When my man got home we talked and everything it cleared up. FYI - we are open and he would have told me that i wasnt wanted around bc i am " disliked". That was not the case. Also - i am a very warm and nice person - BUT when certain lines are crossed I let it be known and I will put that person in their place. The reason that he doesnt like me if that is true - is because he disrespected me and i let him know. Before that point we were cool and got along great.
Beans, I admire that you're a straight shooter, I'm a little blunt myself. But when it comes to close friends and family, it's typically better to try to take your quarrels behind the scenes and smooth them over when it won't embarrass someone and escalate the situation (or the dislike).
Now I don't really know how you were disrespected, and I don't know how you "put him in his place", but those words alone suggest you tried less to find common ground with this individual and tried more to belittle him, even worse if it were in front of people.

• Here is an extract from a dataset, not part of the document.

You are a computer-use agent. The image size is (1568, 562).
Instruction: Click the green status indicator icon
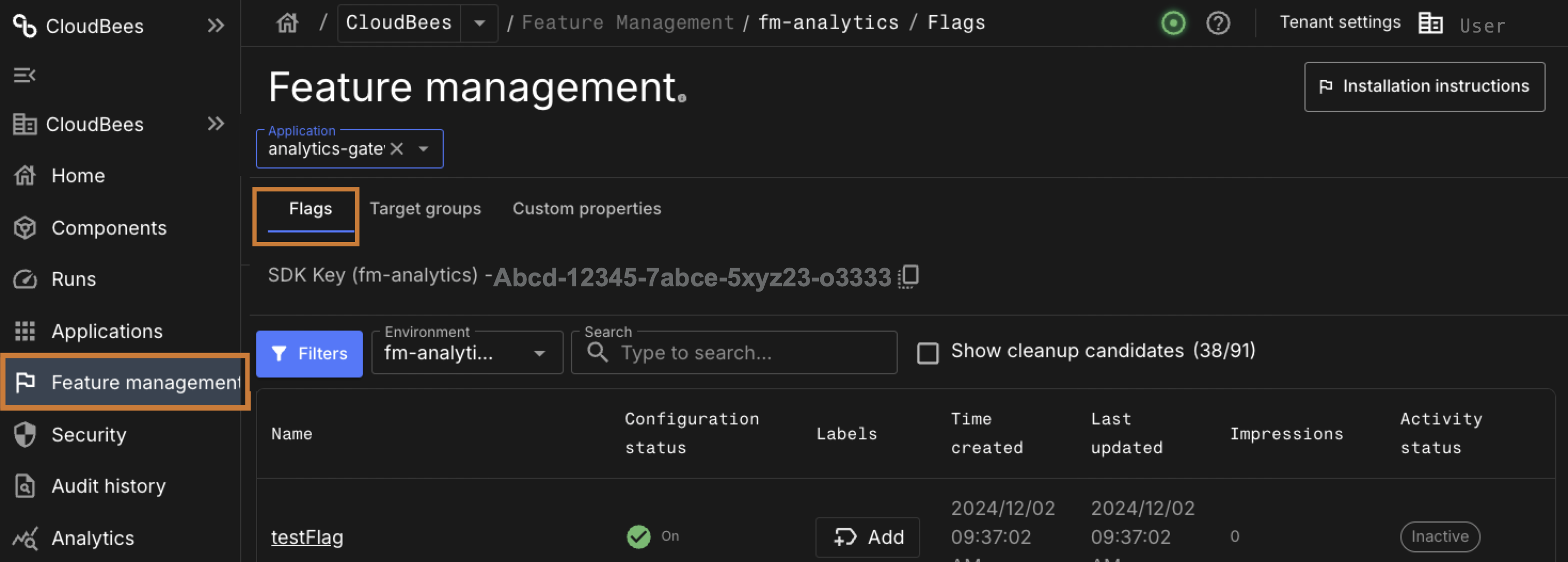click(x=1173, y=23)
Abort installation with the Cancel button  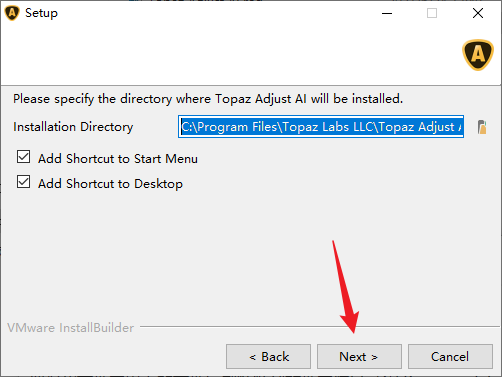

Once again, the extra effort to be the better person is warranted if you'll likely see this person again. I've seen bad blood in a family and it's no good.
Well - i guess if you consider that he disrespected me in front of my family ( he is a just a friend) than yes i told him about himself infront of them. I know that we are going to cross paths so of course I dont want to have bad blood. However, even my man took him out side to talk to him on 2 different occasions because he was rude to me infront of other people -and getting into my personal business when it was none of his.
I'm not sayin' you should, or shouldn't, but, you know what you have to do if you want to fix things.
Anyway, it's good to hear you resolved things with your...fiance? Just try to think about things before you blow your cap, or come here and blow off some steam.